Intracranial hemorrhage (ICH) is bleeding that occurs inside the skull and is often a result of a brain injury or an event such as a stroke or aneurysm.
When ICH occurs, a notable event that can take place is known as lysis. Lysis is the process of a cell breaking down and releasing much of its contents.
In ICH, lysis of the red blood cells can cause excess fluid containing thrombin and iron to enter the brain. Thrombin and iron are vital substances that can aid in the healing process, however excesses of either one are two major factors that contribute to further brain injury following ICH.
An indicator that researchers use to determine the degree of brain injury in ICH is known as axonal degeneration. When lysed red blood cells and its contents are released into the brain at high quantities, it can cause the axons, which are used to transmit information between neurons, to degenerate and break away from neurons.
Both vitamin D and memantine, a medication for Alzheimer’s disease, have caught the interest of researchers looking at axonal degeneration. Earlier studies show that these two given together may help reduce the degeneration of cortical axons in Alzheimer’s disease.
Does the same hold true for more general brain injuries and trauma? Could both vitamin D and memantine be important in reducing the axonal degeneration caused by lysed blood in ICH?
A team of researchers from France and Canada recently conducted a study to find out.
The study consisted of an experimental analysis of the effects of vitamin D and memantine on axonal degeneration using the cerebral cortex of mice, studied in test tubes.
The cerebral neurons were first cultured and grown in solutions consisting of memantine, vitamin D3, or a combination of the two. A group of neurons were grown in a solution without the addition of vitamin D3 and memantine, which served as the control group.
After the treatment of memantine and vitamin D3, the cells underwent blood stress to serve as an experimental model of ICH. The blood stress consisted of the cells in each group coming into direct contact with lysed blood or media that had been in contact with a blood clot for 24 hours.
To determine the degree of axonal degeneration, the researchers used what is called fragmentation index (FI). FI is the ratio of fragmented, or degenerated, axons compared to the total amount of axons in the area studied. A higher FI indicates a higher amount of axonal degeneration. The lower the FI, the better.
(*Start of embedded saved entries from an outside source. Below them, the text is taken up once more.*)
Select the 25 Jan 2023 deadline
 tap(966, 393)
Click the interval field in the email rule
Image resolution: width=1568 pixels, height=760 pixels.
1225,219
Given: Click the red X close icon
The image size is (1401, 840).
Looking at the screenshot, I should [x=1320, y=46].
The researchers waited 24 hours after the blood stress and then analyzed the FI of the cells to determine if vitamin D, memantine, or a combination of both led to a decreased degree of axonal degeneration.
Here’s what they found:
- After 24 hours, the FI in the cells given memantine and vitamin D together was 4.2%, compared to 13.4% in the control cells (P=0.04) and about 7% in both the memantine and vitamin D alone groups.
- The change in FI throughout the study period was also significantly less in the cells given memantine and vitamin D compared to the other three groups (P=0.04 for all three groups).
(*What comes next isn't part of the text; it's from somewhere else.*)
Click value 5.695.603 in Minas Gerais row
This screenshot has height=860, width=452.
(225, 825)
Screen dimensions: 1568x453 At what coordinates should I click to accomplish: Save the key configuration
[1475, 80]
The researchers concluded,
“Our results show that the combination of memantine with vitamin D is not toxic to cortical neurons, and protect axons against the damage caused by lysed blood. No significant protective effect against lysed blood was observed when each compound was used separately, suggesting potentiation and synergistic benefits of the combination.”
Because the study used test tubes (in vitro), these results may not be generalizable to mammals. Furthermore, the cells underwent experimental ICH meaning we cannot say how memantine and vitamin D would work in real-world settings of ICH.
Further research is needed in human cells, then living mammals and then eventually humans to determine the effectiveness of combined therapy of vitamin D and memantine for brain injury and ICH.